**** Records to process ****
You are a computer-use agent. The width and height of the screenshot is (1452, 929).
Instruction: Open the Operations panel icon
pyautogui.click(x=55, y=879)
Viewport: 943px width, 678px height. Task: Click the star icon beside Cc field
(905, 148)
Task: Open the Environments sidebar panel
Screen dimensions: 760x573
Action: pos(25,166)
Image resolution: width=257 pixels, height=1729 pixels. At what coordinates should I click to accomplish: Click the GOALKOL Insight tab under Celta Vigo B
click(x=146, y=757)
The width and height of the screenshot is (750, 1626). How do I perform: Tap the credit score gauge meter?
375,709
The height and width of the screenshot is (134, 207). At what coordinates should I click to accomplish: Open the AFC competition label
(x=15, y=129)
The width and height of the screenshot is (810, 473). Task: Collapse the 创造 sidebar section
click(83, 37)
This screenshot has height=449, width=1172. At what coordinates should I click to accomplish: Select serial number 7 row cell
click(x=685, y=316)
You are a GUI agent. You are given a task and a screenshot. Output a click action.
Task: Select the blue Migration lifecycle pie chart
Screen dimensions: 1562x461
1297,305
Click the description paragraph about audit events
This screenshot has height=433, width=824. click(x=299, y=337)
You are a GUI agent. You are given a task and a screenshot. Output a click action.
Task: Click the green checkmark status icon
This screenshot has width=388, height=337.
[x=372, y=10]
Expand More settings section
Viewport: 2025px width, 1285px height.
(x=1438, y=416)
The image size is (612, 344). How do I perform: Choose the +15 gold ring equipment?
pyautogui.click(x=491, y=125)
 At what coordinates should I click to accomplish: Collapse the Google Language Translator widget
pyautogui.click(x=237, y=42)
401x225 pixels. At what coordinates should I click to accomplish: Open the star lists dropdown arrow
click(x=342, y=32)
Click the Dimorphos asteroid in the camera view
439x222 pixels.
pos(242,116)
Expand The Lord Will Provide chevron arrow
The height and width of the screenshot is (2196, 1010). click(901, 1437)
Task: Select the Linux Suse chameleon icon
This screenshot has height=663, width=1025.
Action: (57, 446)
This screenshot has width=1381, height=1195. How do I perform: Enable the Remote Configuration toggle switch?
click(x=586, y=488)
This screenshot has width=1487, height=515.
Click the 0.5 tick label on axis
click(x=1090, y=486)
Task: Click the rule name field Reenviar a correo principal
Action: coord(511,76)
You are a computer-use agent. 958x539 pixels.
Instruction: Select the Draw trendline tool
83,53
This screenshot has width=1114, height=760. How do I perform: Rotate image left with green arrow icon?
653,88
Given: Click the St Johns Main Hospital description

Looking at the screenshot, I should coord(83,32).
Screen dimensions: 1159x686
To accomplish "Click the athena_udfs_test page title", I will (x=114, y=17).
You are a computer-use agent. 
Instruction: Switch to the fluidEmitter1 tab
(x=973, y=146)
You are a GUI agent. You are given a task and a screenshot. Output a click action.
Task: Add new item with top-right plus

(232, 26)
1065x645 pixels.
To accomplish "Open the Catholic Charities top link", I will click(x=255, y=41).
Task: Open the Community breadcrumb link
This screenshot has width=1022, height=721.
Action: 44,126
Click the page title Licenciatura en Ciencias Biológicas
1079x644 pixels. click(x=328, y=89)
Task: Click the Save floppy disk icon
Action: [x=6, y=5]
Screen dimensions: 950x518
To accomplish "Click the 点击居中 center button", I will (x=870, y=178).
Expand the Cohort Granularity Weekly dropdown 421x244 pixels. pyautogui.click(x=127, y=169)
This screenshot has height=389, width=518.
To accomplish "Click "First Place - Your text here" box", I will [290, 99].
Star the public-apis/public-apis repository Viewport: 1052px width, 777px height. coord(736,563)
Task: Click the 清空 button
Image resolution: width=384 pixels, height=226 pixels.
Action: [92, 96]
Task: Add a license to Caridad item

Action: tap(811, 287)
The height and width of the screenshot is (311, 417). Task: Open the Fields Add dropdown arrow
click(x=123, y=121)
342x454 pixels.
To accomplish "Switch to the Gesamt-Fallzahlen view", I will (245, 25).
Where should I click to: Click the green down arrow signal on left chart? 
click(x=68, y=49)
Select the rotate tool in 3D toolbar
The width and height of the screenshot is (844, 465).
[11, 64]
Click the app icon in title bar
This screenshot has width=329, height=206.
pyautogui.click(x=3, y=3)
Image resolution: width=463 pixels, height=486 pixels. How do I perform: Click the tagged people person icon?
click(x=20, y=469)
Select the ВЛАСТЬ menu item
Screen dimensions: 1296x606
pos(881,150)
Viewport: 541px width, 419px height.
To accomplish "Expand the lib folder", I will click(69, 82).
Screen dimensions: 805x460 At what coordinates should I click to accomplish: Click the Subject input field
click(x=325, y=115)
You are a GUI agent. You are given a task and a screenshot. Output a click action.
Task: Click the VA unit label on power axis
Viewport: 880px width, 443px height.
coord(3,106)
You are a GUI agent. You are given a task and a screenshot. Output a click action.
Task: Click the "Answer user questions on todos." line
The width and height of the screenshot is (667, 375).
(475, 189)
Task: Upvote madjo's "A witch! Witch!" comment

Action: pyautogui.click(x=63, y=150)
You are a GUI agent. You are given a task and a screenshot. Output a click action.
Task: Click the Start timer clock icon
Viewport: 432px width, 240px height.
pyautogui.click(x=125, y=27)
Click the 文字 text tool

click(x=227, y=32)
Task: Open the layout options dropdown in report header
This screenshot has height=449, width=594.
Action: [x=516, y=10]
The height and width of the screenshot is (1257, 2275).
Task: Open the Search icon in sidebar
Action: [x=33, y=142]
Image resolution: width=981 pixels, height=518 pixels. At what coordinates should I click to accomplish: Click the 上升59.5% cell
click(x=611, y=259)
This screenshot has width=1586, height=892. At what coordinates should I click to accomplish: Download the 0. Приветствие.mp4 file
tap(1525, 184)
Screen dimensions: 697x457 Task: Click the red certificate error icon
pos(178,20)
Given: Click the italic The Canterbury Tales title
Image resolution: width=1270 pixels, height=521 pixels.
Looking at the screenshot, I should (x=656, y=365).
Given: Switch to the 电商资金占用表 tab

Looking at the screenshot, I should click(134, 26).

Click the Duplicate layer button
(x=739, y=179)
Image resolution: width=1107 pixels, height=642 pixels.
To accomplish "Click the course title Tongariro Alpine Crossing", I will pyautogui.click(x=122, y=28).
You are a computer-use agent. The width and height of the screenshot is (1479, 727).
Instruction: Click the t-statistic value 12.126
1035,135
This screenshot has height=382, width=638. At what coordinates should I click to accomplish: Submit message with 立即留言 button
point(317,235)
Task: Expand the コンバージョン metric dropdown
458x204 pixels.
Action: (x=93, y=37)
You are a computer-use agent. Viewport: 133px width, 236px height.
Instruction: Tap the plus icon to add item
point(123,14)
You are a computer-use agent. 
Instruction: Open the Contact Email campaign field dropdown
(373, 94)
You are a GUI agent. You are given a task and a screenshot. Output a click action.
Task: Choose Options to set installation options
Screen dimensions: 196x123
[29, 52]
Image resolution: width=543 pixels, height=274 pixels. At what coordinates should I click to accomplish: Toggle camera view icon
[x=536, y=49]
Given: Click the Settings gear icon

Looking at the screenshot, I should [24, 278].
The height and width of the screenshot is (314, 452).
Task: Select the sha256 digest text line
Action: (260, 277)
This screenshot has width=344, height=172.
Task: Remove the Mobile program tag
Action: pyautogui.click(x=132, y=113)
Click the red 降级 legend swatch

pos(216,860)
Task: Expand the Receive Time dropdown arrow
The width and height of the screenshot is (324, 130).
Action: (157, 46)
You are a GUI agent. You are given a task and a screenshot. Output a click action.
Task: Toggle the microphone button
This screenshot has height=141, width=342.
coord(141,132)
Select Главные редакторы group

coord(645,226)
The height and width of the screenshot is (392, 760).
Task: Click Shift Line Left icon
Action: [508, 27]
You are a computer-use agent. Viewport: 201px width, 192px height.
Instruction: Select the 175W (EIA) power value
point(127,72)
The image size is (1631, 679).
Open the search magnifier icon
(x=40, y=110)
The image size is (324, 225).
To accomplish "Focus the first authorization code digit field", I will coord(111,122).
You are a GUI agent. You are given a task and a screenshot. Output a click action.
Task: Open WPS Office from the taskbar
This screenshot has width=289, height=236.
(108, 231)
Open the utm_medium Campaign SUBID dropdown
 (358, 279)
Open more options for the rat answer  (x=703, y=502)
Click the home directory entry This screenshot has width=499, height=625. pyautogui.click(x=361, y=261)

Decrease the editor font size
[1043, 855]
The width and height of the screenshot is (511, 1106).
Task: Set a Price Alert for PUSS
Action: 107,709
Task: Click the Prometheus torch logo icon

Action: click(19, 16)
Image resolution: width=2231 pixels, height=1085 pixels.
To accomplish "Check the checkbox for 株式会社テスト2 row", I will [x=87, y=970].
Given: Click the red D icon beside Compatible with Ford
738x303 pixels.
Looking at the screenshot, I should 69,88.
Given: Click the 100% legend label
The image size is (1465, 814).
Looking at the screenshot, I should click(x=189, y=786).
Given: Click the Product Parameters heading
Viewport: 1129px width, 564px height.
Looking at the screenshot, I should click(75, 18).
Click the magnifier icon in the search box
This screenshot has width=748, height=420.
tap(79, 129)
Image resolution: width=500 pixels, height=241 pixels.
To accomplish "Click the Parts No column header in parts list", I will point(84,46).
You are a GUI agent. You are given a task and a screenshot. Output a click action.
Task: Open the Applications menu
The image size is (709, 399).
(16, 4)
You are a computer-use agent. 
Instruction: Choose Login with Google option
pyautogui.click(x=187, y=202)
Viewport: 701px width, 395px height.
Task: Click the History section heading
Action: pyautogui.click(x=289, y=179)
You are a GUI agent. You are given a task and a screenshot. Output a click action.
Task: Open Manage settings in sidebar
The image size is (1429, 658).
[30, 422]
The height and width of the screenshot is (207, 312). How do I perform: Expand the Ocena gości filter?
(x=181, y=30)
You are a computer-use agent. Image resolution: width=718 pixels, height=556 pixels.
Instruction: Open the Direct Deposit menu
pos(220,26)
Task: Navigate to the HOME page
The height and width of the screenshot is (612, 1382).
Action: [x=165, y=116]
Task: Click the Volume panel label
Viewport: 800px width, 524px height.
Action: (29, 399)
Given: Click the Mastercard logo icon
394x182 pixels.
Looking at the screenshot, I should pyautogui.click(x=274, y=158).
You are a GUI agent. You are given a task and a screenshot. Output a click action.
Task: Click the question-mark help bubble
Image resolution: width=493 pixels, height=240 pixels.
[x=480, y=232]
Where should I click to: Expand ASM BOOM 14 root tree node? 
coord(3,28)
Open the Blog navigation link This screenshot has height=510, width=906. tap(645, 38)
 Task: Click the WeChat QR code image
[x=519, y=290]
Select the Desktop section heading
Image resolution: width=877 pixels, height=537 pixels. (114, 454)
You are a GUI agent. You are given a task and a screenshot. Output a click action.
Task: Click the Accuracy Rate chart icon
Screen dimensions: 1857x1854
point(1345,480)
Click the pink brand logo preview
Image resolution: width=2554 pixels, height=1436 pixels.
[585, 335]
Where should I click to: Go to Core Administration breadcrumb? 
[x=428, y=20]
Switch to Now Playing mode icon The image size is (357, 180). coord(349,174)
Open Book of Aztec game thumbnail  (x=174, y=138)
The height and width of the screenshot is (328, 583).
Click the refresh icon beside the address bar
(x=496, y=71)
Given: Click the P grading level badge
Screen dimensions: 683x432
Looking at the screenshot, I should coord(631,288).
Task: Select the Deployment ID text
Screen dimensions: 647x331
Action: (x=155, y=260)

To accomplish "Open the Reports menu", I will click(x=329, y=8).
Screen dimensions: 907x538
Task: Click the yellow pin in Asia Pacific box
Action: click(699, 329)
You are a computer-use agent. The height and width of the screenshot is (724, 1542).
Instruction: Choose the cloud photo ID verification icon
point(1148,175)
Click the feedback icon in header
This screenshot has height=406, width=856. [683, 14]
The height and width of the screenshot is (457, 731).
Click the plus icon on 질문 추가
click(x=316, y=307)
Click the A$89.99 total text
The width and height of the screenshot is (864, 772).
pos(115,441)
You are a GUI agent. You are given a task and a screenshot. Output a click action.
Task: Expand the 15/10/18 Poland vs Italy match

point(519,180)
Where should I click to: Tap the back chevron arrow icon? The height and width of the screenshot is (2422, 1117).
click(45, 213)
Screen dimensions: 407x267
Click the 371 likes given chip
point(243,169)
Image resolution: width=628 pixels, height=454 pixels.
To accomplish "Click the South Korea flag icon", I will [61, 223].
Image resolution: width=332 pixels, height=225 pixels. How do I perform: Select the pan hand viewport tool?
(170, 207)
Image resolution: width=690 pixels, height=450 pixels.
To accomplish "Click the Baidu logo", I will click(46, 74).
****
■ **Given task**
Please copy out the items word for word, beginning with the line that contains "will click(x=329, y=8)." and continuing through the end of the items.

■ **Solution to the exercise**
To accomplish "Open the Reports menu", I will click(x=329, y=8).
Screen dimensions: 907x538
Task: Click the yellow pin in Asia Pacific box
Action: click(699, 329)
You are a computer-use agent. The height and width of the screenshot is (724, 1542).
Instruction: Choose the cloud photo ID verification icon
point(1148,175)
Click the feedback icon in header
This screenshot has height=406, width=856. [683, 14]
The height and width of the screenshot is (457, 731).
Click the plus icon on 질문 추가
click(x=316, y=307)
Click the A$89.99 total text
The width and height of the screenshot is (864, 772).
pos(115,441)
You are a GUI agent. You are given a task and a screenshot. Output a click action.
Task: Expand the 15/10/18 Poland vs Italy match

point(519,180)
Where should I click to: Tap the back chevron arrow icon? The height and width of the screenshot is (2422, 1117).
click(45, 213)
Screen dimensions: 407x267
Click the 371 likes given chip
point(243,169)
Image resolution: width=628 pixels, height=454 pixels.
To accomplish "Click the South Korea flag icon", I will [61, 223].
Image resolution: width=332 pixels, height=225 pixels. How do I perform: Select the pan hand viewport tool?
(170, 207)
Image resolution: width=690 pixels, height=450 pixels.
To accomplish "Click the Baidu logo", I will click(46, 74).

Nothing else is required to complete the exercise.